01.04.2026 13:10 di  Iacopo De Santis  Twitter:    vedi letture
La bordata di Andrea Bargnani a Gravina dopo l'uscita dell'Italia dai Mondiali di calcio
© foto di Lodolo / Ciamillo

Bordata (condivisibile) di Andrea Bargnani - oggi Executive Advisor della LegaBasket Serie A - in merito alle parole pronunciate ieri dal presidente della FIGC Gabriele Gravina, che dopo l'eliminazione della Nazionale di calcio dai Mondiali, ha sottolineato come "il calcio è uno sport professionistico, gli altri sono dilettantistici". Bargnani all'attacco dice: "La massima espressione di questo "professionismo" ostentato ieri, la Serie A, ha chiuso l'esercizio 2025 con un buco di oltre mezzo miliardo di euro (-531.241.500 euro per l'esattezza)… quindi mi verrebbe subito da chiedere: quando, come e dove si manifesta tutto questo professionismo?". La considerazione va oltre il risultato sportivo sul quale non si pronunciare, perché "lo sport è imprevedibile e gli episodi decidono le partite, lo so bene.
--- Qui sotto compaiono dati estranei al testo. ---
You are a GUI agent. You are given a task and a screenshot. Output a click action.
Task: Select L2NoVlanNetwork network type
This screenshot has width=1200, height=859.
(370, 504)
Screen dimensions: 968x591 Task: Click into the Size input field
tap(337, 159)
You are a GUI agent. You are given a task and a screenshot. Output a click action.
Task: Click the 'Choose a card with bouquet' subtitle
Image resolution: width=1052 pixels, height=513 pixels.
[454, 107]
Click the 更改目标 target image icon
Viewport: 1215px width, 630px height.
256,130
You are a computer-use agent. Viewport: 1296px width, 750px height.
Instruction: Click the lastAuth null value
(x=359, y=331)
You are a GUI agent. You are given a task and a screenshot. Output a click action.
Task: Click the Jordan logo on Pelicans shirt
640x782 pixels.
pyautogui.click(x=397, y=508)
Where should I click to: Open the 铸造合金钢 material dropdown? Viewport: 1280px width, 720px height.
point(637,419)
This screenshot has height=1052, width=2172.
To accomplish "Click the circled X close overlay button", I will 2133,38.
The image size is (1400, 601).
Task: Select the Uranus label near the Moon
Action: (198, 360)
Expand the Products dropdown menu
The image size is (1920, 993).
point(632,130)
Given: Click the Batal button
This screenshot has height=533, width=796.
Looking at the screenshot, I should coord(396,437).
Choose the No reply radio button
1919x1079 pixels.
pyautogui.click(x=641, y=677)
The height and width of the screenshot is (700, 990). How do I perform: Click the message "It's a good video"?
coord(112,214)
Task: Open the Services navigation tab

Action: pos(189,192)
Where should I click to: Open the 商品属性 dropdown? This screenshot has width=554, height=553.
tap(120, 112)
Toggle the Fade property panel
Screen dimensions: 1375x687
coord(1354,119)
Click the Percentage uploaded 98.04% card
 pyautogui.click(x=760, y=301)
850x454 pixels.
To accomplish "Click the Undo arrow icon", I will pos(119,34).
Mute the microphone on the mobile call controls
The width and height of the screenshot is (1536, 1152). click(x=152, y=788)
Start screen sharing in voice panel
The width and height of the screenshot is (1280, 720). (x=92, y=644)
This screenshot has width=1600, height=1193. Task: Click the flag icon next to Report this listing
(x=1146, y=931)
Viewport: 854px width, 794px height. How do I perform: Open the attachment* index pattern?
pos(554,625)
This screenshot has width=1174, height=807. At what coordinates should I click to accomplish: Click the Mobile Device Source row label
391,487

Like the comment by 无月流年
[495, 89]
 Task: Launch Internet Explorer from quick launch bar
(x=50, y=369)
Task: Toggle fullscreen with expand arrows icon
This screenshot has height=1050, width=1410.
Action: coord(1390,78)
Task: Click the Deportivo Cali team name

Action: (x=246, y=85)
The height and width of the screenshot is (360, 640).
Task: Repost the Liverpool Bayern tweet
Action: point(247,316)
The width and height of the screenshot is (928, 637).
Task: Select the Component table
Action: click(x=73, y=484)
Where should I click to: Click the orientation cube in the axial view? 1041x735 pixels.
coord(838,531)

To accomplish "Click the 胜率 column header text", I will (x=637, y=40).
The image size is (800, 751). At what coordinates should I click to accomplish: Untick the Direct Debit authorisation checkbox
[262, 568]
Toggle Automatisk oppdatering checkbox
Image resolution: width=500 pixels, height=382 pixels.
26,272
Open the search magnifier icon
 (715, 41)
Ho deluso anch'io le aspettative in gironi di qualificazione con la nazionale di basket, e so cosa significa essere dentro ad un "tritacarne"."

Bargnani è stato per tanti anni nella NBA, "la lega sportiva più professionistica al mondo, benchmark di qualsiasi sport sul Globo". E aggiunge: "Non mi sono mai sentito più atleta, più professionista, di chi fa salto in alto per le Fiamme Oro allenandosi 8 ore al giorno. Una regola non scritta dello sport, una delle più basilari, dice che il professionismo non lo misuri dallo stipendio. Lo misuri dalla dedizione, dal sacrificio, dal fatto che non hai un secondo lavoro e ti alleni tutta la vita per fare quello che sei. Quindi, su questo tema, guadagnare 10 milioni di dollari a stagione in NBA o 2.000 euro alle Fiamme Oro con l'atletica leggera non cambia il livello di professionismo. Anzi, per esperienza diretta, conoscendo tutti i colleghi dei vari sport, chi fa atletica leggera o sci nella maggior parte dei casi si allena molte più ore di una star NBA (ma molte molte), e questo è un fatto".

Il "Mago" conclude: "A livello normativo e legislativo ci sono distinzioni nette tra professionismo e dilettantismo, certo, ma sono anche figlie di strategie e/o politiche...ed è tutto un altro discorso. Per inciso: la nostra nazionale di pallavolo, campione del mondo in carica sia maschile che femminile, non sarebbe "professionistica" secondo questa logica. Chiamarli dilettanti richiede un """coraggio""" che non ho. Il problema non è il risultato di ieri sera. Il problema in alcuni casi è chi guida i nostri sport, e con quale spessore/know-how".